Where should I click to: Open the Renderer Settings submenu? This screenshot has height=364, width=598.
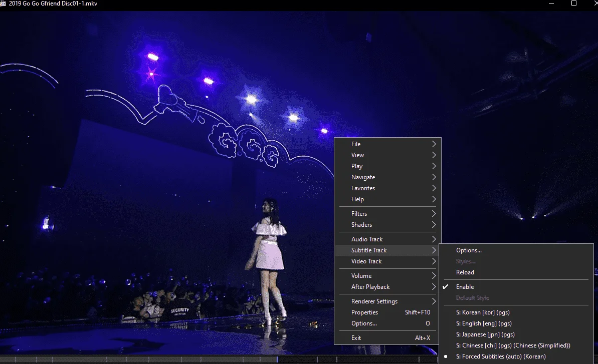tap(387, 301)
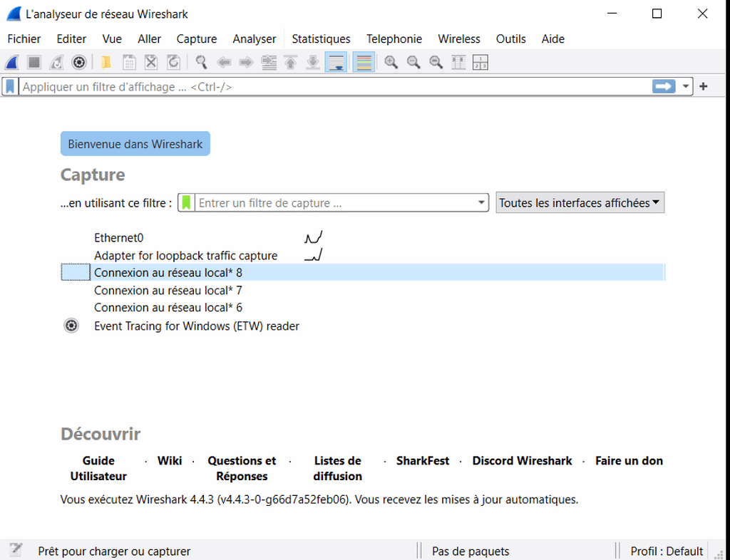The image size is (730, 560).
Task: Expand the display filter history dropdown
Action: pyautogui.click(x=686, y=87)
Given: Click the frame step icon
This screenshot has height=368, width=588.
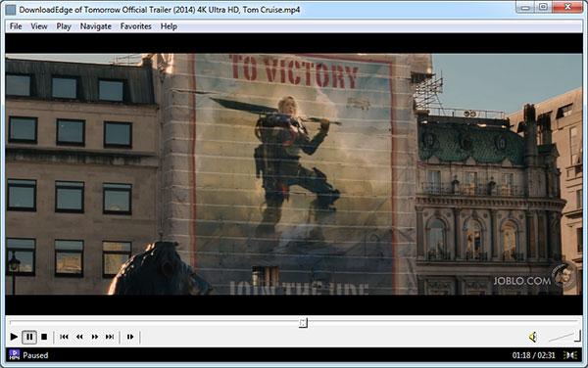Looking at the screenshot, I should (130, 337).
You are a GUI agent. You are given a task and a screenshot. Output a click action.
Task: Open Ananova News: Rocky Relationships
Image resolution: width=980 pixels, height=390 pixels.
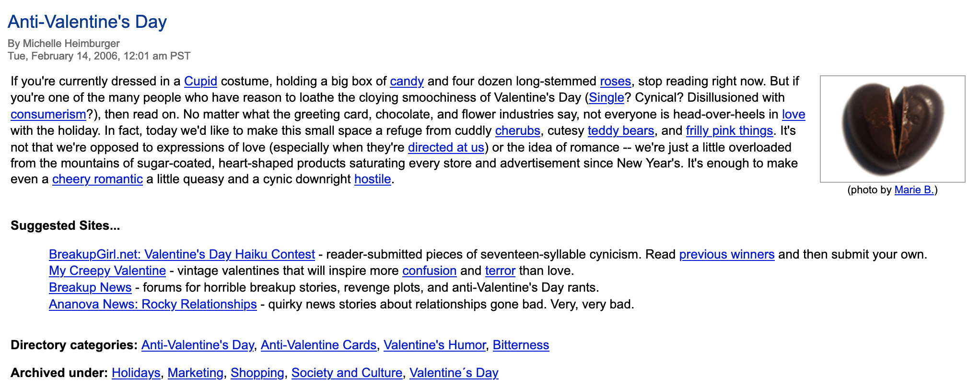coord(152,304)
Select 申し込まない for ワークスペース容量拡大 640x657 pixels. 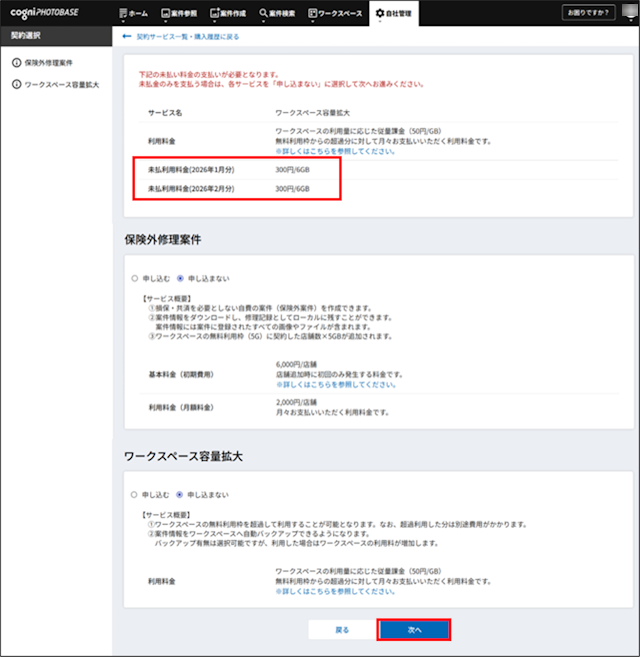coord(180,494)
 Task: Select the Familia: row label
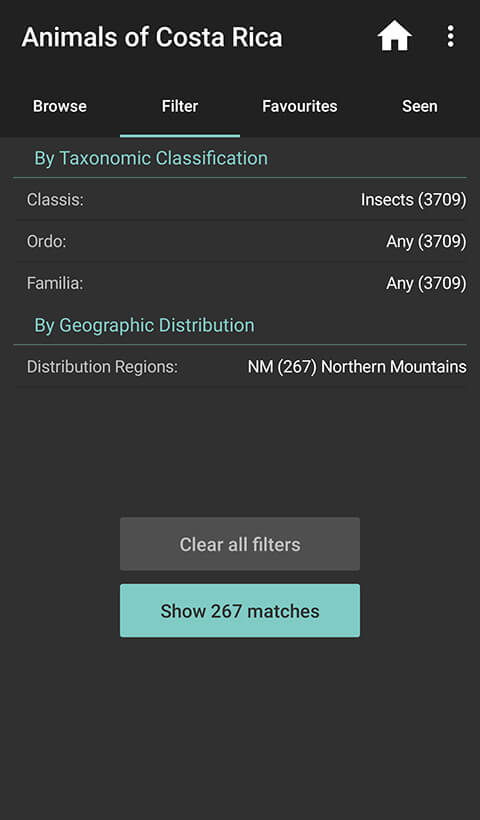pos(55,283)
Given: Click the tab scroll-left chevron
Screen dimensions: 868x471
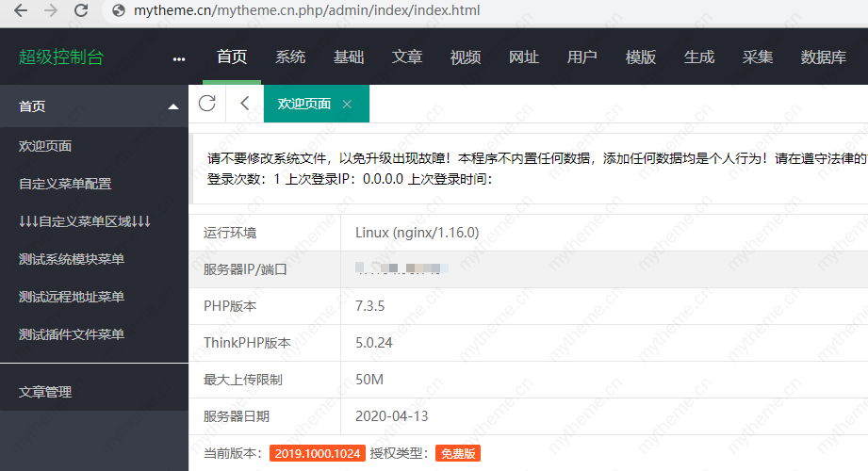Looking at the screenshot, I should tap(245, 104).
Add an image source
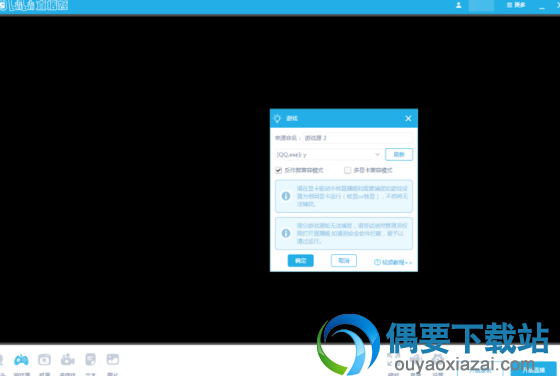This screenshot has height=376, width=560. pos(112,360)
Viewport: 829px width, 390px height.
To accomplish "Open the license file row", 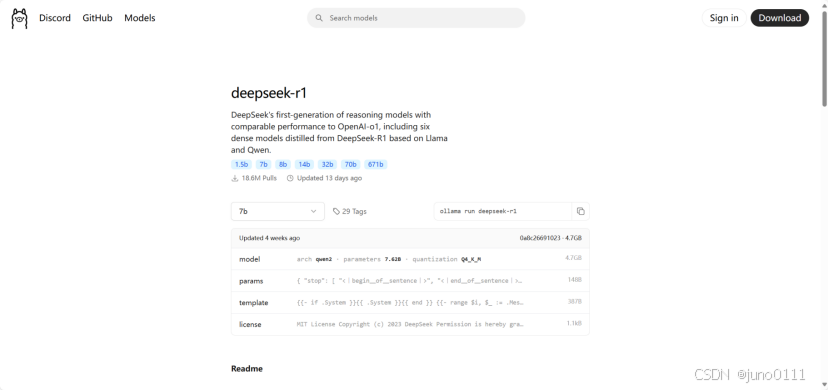I will click(410, 324).
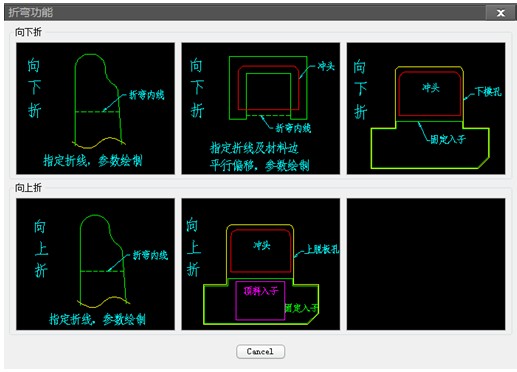
Task: Click the 向上折 group label
Action: [28, 188]
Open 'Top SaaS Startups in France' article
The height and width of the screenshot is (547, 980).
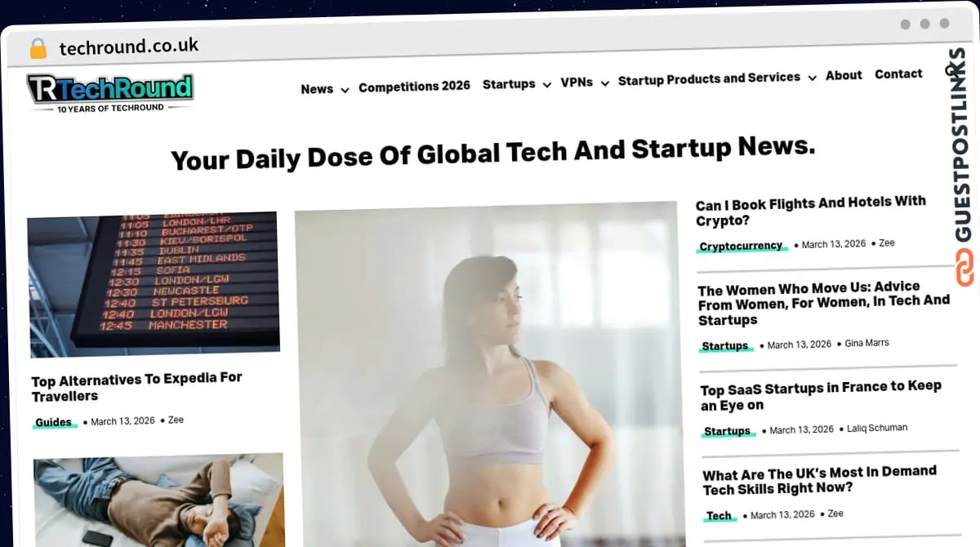821,395
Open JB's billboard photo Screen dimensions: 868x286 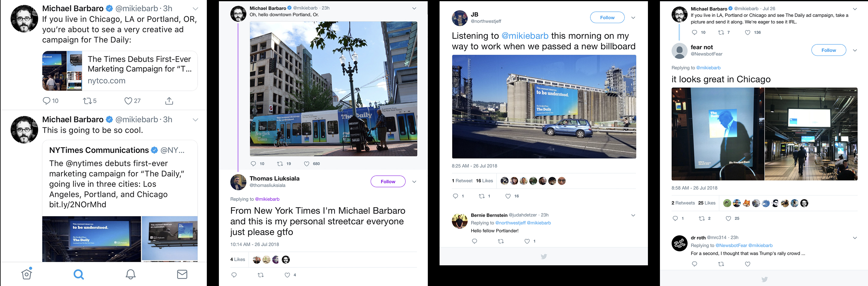tap(544, 106)
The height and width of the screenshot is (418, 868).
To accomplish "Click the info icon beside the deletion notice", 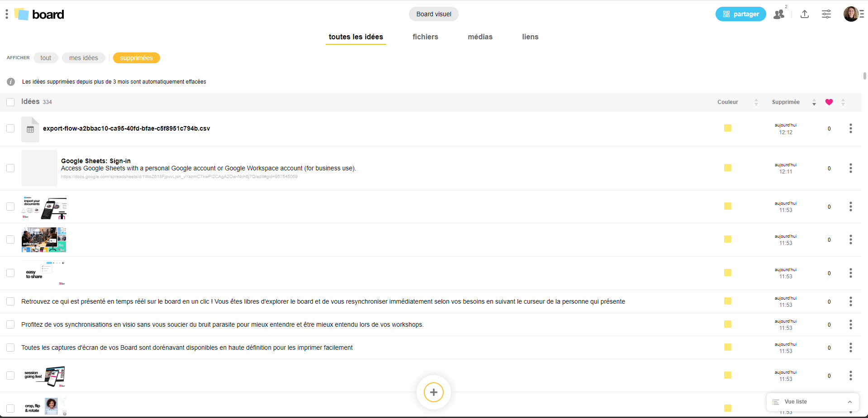I will click(11, 82).
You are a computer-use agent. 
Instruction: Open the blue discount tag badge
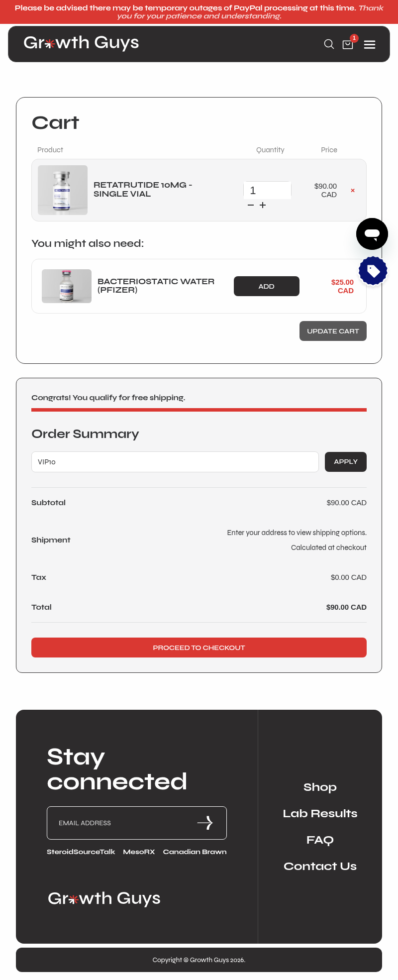(x=373, y=271)
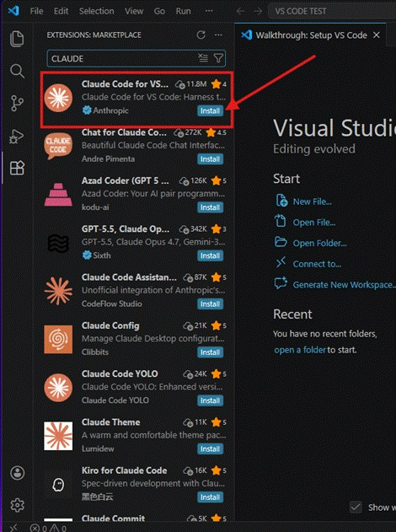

::::::

*REQUIRED WORK*.
Lines containing the word "agent" must all be returned from the material above.

*EXERCISE RESPONSE*.
You are a GUI agent. You are given a task and a screenshot. Output a click action.
You are a computer-use agent. 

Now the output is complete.